Back to my question: What does Tableau do more precisely, how does Tableau do it? And, why does this matter?

This matters for a couple of reasons, mainly for the consideration of optimisation but also, so we as analysts and developers can produce better reports, because anyone can create a chart, and with the relative ease of Tableau, Excel and Looker (and others), anyone can begin to put together a dashboard; but, not everyone from the off has the Best Practice knowledge to be able to weigh-up what looks great like an info-chart, and what is necessary without harming the source.

Yes, you read that right: Harming the source -

New users and end-users alike conclude that everything they see is taking place inside of Tableau, that when a calculation is written and applied, that this calculation is being evaluated by Tableau when in actual fact, very few calculations are evaluated by Tableau (this is mostly limited to table calculations as these are processed against the materialised data):

The High-Level flow above is very high-level, the truth of Tableau differs much more, consider this chart:

Tableau will convert this view to an SQL query, something to the effect of: 


Select
Category
,[Sub-Category]
,Segment
,Sum(Sales) As Sales

From orders

Where Region = IsNull(Region,Region)

Group By
Category
,[Sub-Category]
,Segment

/* or, when a filter is applied eg "Central": */

Select
Category
,[Sub-Category]
,Segment
,Sum(Sales) As Sales

From orders

Where Region = IsNull('Central',Region)

Group By
Category
,[Sub-Category]
,Segment


The source (database engine / Microsoft Jet) will execute this and return just the result back to Tableau. From here, Tableau simply plots the output in accordance with your mark-up:

Tableau Process Flow:

 


So now we can see what it is that Tableau is doing - at least from a high-level, we can begin to use this information:

  • To investigate problems as they arise
  • Identify the most likely areas for poor performance
  • Work-out the best charts, dashboards, stories for the job in hand
  • Consider the performance impacts of the dashboards
  • Design appropriate optimisations such as indexes, to properly support our work
  • Design dashboards that make best use of the built-in objects to avoid unnecessary querying
  • Design reports that can include better data quality reporting

Tableau Early Strap-line:

Answer questions as you think them

Unfortunately, with the relative ease of development, and lack of understanding of how Tableau works, over time, calculations have been employed where thy are not suited such as:

Displaying static text mixed with calculated outputs eg this calculation:

'Average Sales for this month: ' + Str(Sum(Sales))
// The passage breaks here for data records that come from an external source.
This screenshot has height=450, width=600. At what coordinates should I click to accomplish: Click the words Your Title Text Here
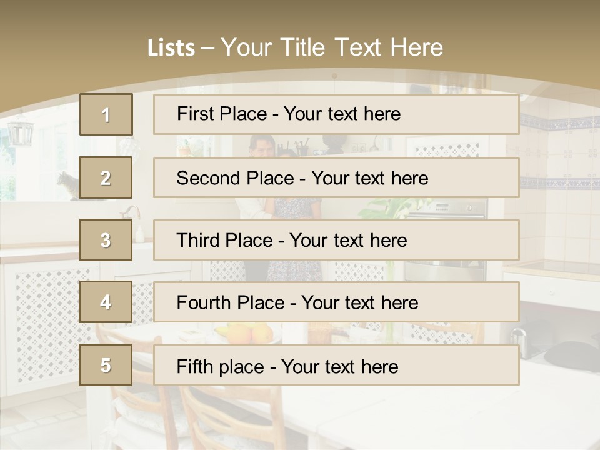pos(332,47)
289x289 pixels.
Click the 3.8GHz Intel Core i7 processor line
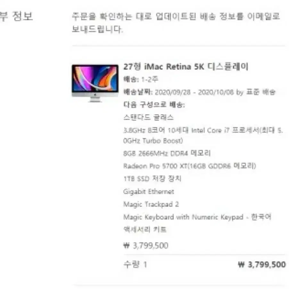coord(203,130)
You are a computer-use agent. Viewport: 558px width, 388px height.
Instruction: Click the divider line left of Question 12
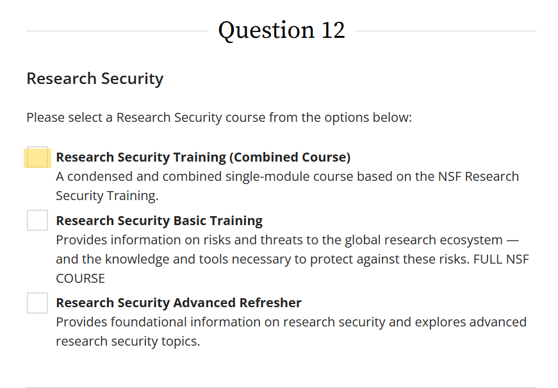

And then added to the above view would result in:

Select
Category
,[Sub-Category]
,Segment
,Sum(Sales) As Sales
,'Average Sales for this month: ' + Cast(Avg(Sales) As Varchar(100)) 

From Orders

Where Region = IsNull(Region,Region)

Group By
Category
,[Sub-Category]
,Segment


With an execution plan of:

Without CalculationWith Calculation

Both versions are returning 152 rows but, the additional text in the with calculation mode has inflated each row by and additional 59 bytes or 67% more so the amount of data needed to travel over the network pipe will be 22,192 bytes (21.67 KB) rather than 13,224 (12.9 KB). So, a small piece of of avoidable text has inflated the amount of data travelling over the network by 11KB and this is for just 152 rows of a 9,000 row data-set, scale this up to the millions, billions and in the case of big-data trillions and beyond, and this will really begin to take hold.
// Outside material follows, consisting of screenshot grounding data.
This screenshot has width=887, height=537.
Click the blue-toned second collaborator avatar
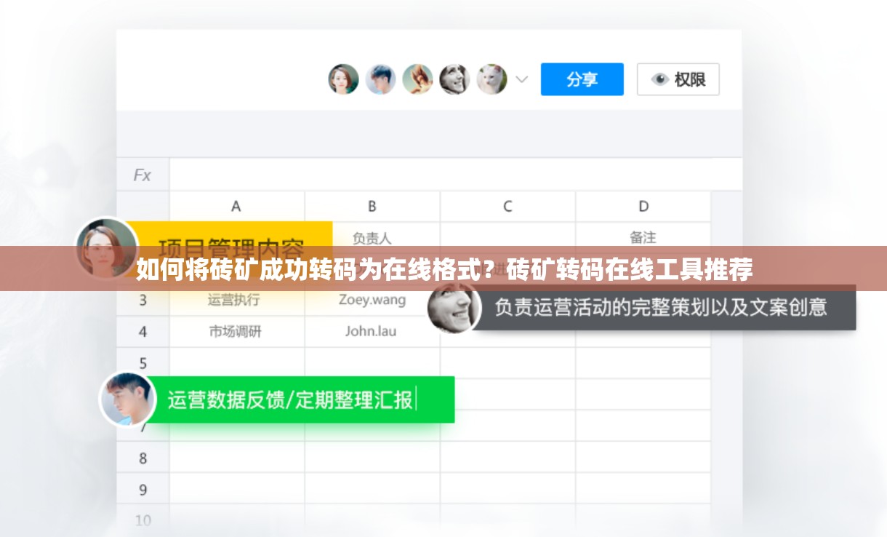tap(381, 80)
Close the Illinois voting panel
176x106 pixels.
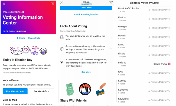61,3
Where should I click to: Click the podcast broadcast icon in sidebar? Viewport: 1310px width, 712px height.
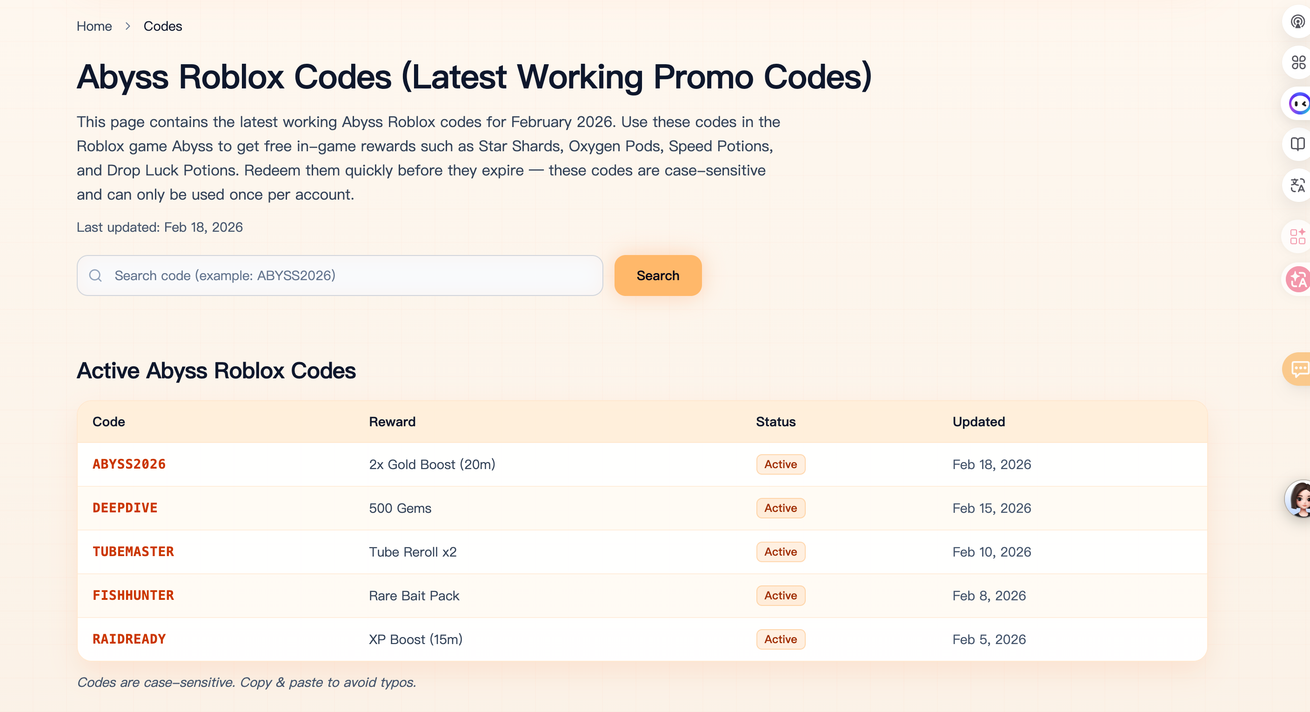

Returning to the albeit pre-2015 strap-line, how is it possible to answer a question at the speed the user thinks it, when it takes upwards of 60 seconds for Tableau to render?

Which brings me full circle:

More often than not, slowness in a report is often blamed exclusively on Tableau when the real culprit is usually poor dashboard design coupled with poorly-optimised or un-optimised data sources.

I hope this quick dip under the hood has helped clarify how Tableau works and where data problems and/or performance issues can arise.